WHAT TO PRODUCE:
In the records below, find the line holding "Select 'Send email" and the line holding "The image size is (1568, 534).". Set down both, with every line between them, exactly.

···

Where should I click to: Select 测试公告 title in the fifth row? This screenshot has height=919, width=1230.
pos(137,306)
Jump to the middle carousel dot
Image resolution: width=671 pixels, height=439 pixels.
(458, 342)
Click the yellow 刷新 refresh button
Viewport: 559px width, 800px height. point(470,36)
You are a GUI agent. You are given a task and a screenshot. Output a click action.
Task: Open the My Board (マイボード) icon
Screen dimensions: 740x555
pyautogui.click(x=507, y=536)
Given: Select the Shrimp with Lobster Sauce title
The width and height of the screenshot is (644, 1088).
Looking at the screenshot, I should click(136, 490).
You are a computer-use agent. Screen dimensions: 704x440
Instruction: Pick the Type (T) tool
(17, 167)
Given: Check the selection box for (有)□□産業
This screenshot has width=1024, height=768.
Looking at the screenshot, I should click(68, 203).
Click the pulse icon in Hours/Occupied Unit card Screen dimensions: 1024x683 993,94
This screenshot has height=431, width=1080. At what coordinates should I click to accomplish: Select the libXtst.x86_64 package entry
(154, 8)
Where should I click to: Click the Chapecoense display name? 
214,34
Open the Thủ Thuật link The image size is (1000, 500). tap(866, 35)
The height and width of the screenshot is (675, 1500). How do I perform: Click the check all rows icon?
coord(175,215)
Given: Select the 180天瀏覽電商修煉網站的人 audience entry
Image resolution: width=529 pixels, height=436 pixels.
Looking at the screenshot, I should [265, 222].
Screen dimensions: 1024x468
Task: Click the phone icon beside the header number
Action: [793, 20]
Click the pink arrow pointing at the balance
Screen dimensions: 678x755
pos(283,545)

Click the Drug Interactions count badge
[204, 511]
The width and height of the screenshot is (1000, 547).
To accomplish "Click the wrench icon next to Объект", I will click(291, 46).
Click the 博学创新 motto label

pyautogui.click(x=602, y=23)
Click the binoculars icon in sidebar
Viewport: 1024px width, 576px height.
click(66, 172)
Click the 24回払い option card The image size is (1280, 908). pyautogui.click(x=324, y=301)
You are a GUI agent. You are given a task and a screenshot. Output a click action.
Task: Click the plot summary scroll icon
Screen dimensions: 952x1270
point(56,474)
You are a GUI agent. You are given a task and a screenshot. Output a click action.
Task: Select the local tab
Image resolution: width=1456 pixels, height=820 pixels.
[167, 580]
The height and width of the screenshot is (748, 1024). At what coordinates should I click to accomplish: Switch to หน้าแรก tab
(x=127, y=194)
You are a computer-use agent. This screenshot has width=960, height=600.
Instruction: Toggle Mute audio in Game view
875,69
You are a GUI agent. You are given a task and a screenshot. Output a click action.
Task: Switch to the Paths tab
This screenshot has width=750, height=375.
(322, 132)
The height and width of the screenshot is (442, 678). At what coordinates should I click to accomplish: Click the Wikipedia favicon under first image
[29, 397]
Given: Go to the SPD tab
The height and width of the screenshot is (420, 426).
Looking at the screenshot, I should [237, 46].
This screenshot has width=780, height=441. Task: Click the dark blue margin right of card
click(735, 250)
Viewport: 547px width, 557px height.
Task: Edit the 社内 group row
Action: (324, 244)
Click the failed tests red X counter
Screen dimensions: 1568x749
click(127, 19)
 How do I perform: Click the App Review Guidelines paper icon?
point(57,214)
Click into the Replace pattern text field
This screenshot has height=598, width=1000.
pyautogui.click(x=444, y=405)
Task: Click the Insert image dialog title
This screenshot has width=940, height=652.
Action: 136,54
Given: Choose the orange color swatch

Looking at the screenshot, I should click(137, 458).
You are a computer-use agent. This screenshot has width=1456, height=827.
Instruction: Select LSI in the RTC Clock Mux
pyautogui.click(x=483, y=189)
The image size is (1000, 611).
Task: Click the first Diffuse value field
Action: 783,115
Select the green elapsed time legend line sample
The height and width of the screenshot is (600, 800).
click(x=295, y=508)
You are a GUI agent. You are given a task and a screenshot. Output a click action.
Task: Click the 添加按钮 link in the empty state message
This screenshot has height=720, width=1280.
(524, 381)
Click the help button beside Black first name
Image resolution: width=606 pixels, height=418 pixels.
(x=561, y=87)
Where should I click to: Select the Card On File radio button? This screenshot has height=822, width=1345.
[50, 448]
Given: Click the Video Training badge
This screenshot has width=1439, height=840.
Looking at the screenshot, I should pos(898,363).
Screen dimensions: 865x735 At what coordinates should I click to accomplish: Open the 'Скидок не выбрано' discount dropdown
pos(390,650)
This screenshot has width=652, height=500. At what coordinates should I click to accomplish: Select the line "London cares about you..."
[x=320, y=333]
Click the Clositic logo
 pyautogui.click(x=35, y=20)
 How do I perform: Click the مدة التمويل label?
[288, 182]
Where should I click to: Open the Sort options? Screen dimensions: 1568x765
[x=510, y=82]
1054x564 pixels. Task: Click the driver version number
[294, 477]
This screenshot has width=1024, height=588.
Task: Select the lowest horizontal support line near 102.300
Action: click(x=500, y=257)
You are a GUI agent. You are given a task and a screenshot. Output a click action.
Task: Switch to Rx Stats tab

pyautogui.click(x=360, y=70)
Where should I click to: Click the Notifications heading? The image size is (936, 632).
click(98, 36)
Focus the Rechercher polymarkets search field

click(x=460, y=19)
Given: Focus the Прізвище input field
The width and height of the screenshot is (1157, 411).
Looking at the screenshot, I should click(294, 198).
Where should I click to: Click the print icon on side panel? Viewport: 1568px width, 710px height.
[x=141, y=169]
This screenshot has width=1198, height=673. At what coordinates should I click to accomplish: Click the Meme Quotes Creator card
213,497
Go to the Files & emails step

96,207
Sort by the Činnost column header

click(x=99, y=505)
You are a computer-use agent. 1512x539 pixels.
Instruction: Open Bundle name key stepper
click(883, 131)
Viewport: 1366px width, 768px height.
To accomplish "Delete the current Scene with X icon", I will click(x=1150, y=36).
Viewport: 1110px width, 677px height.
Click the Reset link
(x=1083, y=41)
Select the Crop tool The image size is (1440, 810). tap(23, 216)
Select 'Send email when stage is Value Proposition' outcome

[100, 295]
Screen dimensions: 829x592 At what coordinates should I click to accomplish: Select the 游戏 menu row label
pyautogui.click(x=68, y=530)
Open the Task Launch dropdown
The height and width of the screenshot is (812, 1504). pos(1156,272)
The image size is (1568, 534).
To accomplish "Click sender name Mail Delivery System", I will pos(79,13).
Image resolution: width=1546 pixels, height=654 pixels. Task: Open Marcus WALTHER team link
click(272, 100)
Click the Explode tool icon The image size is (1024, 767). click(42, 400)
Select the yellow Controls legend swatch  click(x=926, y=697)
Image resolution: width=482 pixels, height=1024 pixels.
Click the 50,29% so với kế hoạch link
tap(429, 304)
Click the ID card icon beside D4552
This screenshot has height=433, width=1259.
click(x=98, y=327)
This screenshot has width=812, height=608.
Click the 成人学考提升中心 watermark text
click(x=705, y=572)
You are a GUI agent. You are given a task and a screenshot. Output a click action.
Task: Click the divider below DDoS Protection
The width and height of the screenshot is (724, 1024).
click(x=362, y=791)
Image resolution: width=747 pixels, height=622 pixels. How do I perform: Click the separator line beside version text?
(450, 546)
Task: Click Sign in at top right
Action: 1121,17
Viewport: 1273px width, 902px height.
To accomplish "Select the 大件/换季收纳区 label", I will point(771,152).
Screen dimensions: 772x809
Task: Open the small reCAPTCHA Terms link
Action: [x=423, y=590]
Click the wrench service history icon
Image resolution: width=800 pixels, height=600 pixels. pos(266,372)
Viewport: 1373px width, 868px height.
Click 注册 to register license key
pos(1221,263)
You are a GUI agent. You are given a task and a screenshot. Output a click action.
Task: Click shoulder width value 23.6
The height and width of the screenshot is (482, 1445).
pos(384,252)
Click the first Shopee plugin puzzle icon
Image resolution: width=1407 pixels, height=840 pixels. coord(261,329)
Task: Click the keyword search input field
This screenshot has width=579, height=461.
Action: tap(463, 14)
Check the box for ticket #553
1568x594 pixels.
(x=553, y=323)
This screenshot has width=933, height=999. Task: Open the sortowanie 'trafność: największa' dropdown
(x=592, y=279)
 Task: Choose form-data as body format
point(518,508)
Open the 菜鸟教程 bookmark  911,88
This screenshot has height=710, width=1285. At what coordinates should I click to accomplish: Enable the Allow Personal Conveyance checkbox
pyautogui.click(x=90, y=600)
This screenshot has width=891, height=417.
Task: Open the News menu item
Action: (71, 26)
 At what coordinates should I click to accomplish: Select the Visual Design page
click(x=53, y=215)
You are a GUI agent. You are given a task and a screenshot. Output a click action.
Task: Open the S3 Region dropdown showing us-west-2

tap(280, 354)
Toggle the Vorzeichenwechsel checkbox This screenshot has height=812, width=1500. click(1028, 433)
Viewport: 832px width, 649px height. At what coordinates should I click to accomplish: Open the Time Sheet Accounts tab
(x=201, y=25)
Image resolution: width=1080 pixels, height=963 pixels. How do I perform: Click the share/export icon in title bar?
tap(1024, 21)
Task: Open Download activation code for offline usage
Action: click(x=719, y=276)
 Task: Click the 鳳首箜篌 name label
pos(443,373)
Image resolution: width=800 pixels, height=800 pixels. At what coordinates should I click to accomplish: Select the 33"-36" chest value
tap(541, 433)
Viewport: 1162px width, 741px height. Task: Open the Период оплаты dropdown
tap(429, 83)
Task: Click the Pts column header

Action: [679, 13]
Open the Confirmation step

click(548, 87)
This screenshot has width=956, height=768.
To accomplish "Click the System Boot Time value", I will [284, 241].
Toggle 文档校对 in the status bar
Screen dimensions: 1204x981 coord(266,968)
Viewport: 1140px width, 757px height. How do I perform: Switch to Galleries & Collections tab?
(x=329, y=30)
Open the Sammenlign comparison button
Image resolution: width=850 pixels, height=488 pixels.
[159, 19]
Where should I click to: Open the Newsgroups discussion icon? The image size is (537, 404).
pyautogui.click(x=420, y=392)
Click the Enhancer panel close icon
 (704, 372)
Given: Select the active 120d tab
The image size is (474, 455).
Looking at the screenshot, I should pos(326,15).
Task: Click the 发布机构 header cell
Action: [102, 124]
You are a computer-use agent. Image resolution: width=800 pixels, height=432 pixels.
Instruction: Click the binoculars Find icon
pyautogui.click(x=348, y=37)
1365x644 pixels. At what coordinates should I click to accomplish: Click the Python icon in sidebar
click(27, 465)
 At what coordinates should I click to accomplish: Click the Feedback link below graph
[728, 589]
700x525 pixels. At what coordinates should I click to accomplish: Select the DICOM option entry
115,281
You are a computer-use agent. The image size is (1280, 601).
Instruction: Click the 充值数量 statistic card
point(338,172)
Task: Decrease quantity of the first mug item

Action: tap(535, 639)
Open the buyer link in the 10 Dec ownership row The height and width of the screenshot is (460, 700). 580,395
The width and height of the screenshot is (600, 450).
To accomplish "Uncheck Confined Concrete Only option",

···

ANSWER BOX:
Select 'Send email when stage is Value Proposition' outcome

[100, 295]
Screen dimensions: 829x592 At what coordinates should I click to accomplish: Select the 游戏 menu row label
pyautogui.click(x=68, y=530)
Open the Task Launch dropdown
The height and width of the screenshot is (812, 1504). pos(1156,272)
The image size is (1568, 534).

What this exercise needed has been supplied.